#### Task requirements
What is needed here is an exact reprint of every record below.

[[ Material shown open ]]

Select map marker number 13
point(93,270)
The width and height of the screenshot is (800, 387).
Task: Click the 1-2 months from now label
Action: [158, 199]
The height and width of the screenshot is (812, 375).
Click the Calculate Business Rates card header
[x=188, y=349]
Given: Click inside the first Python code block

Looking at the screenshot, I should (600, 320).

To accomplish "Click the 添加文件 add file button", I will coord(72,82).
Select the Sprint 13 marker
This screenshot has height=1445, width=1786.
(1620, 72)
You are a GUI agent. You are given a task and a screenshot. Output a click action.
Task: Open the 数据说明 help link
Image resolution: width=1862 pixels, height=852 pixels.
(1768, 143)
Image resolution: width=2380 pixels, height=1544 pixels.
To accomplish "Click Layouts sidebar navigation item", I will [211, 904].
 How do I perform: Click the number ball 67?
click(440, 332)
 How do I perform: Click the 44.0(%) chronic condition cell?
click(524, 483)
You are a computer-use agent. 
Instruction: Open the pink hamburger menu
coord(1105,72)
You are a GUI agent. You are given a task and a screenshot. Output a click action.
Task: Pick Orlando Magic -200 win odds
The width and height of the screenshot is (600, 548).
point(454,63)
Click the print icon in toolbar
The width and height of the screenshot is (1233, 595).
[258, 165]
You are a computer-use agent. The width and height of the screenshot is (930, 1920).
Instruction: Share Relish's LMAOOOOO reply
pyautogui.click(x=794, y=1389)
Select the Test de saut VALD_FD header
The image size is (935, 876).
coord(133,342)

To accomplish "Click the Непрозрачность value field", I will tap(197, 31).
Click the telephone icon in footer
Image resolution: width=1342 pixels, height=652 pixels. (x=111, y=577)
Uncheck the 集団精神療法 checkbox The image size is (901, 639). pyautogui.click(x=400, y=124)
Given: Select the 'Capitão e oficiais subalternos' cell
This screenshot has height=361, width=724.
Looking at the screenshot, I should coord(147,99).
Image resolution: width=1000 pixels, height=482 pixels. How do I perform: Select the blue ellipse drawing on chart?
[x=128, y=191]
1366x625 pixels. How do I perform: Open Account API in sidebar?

[[ Material shown closed ]]

#### Result for this task
Select map marker number 13
point(93,270)
The width and height of the screenshot is (800, 387).
Task: Click the 1-2 months from now label
Action: [158, 199]
The height and width of the screenshot is (812, 375).
Click the Calculate Business Rates card header
[x=188, y=349]
Given: Click inside the first Python code block

Looking at the screenshot, I should (600, 320).

To accomplish "Click the 添加文件 add file button", I will coord(72,82).
Select the Sprint 13 marker
This screenshot has height=1445, width=1786.
(1620, 72)
You are a GUI agent. You are given a task and a screenshot. Output a click action.
Task: Open the 数据说明 help link
Image resolution: width=1862 pixels, height=852 pixels.
(1768, 143)
Image resolution: width=2380 pixels, height=1544 pixels.
To accomplish "Click Layouts sidebar navigation item", I will [211, 904].
 How do I perform: Click the number ball 67?
click(440, 332)
 How do I perform: Click the 44.0(%) chronic condition cell?
click(524, 483)
You are a computer-use agent. 
Instruction: Open the pink hamburger menu
coord(1105,72)
You are a GUI agent. You are given a task and a screenshot. Output a click action.
Task: Pick Orlando Magic -200 win odds
The width and height of the screenshot is (600, 548).
point(454,63)
Click the print icon in toolbar
The width and height of the screenshot is (1233, 595).
[258, 165]
You are a computer-use agent. The width and height of the screenshot is (930, 1920).
Instruction: Share Relish's LMAOOOOO reply
pyautogui.click(x=794, y=1389)
Select the Test de saut VALD_FD header
The image size is (935, 876).
coord(133,342)

To accomplish "Click the Непрозрачность value field", I will tap(197, 31).
Click the telephone icon in footer
Image resolution: width=1342 pixels, height=652 pixels. (x=111, y=577)
Uncheck the 集団精神療法 checkbox The image size is (901, 639). pyautogui.click(x=400, y=124)
Given: Select the 'Capitão e oficiais subalternos' cell
This screenshot has height=361, width=724.
Looking at the screenshot, I should coord(147,99).
Image resolution: width=1000 pixels, height=482 pixels. How do I perform: Select the blue ellipse drawing on chart?
[x=128, y=191]
1366x625 pixels. How do I perform: Open Account API in sidebar?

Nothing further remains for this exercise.